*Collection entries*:
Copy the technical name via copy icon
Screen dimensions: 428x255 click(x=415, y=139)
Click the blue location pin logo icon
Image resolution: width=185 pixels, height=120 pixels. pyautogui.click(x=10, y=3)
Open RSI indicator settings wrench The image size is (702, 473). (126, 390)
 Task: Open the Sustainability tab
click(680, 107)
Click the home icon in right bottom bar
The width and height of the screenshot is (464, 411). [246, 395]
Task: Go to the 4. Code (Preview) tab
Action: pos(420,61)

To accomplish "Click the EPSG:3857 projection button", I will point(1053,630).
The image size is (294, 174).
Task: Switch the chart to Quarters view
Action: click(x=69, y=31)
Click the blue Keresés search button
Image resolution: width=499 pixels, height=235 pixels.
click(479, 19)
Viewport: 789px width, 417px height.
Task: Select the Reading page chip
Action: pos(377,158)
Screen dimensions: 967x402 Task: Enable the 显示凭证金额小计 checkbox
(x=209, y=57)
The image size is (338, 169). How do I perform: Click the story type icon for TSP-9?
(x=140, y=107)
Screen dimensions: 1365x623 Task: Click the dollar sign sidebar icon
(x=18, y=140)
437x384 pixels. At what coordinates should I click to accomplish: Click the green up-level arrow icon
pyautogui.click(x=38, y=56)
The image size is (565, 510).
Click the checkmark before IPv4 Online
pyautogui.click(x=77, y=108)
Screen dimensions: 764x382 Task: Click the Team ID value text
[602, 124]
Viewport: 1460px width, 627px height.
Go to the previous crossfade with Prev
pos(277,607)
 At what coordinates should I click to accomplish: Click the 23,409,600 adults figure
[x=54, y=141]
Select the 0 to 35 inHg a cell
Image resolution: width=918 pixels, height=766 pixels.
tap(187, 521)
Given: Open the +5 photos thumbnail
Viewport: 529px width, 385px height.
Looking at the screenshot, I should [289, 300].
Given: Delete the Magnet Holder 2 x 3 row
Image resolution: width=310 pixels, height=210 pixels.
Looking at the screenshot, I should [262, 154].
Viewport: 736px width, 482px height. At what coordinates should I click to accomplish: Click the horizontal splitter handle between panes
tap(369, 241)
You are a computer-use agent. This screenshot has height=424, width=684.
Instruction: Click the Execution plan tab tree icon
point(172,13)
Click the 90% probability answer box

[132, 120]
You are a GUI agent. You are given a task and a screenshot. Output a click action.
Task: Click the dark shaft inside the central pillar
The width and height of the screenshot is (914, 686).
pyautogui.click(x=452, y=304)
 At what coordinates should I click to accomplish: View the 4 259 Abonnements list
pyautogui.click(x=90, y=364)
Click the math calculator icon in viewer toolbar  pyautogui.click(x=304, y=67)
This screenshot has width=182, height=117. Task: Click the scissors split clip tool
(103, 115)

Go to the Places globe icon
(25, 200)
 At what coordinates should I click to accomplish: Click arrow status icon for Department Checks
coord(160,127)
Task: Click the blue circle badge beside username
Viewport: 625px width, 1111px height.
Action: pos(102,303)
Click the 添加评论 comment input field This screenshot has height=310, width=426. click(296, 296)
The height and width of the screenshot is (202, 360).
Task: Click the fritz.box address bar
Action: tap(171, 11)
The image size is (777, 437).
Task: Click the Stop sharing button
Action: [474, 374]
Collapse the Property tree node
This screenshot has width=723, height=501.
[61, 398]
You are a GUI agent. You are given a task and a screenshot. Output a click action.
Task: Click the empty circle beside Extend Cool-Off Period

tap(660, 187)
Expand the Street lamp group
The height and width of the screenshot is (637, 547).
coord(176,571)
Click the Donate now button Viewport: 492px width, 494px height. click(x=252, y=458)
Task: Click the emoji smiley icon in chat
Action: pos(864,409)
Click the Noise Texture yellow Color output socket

*What to do*:
Print exactly the lines of the records from the one containing "Viewport: 625px width, 1111px height." through the end, and nothing besides them.

*Exercise response*:
Viewport: 625px width, 1111px height.
Action: pos(102,303)
Click the 添加评论 comment input field This screenshot has height=310, width=426. click(296, 296)
The height and width of the screenshot is (202, 360).
Task: Click the fritz.box address bar
Action: tap(171, 11)
The image size is (777, 437).
Task: Click the Stop sharing button
Action: [474, 374]
Collapse the Property tree node
This screenshot has width=723, height=501.
[61, 398]
You are a GUI agent. You are given a task and a screenshot. Output a click action.
Task: Click the empty circle beside Extend Cool-Off Period

tap(660, 187)
Expand the Street lamp group
The height and width of the screenshot is (637, 547).
coord(176,571)
Click the Donate now button Viewport: 492px width, 494px height. click(x=252, y=458)
Task: Click the emoji smiley icon in chat
Action: pos(864,409)
Click the Noise Texture yellow Color output socket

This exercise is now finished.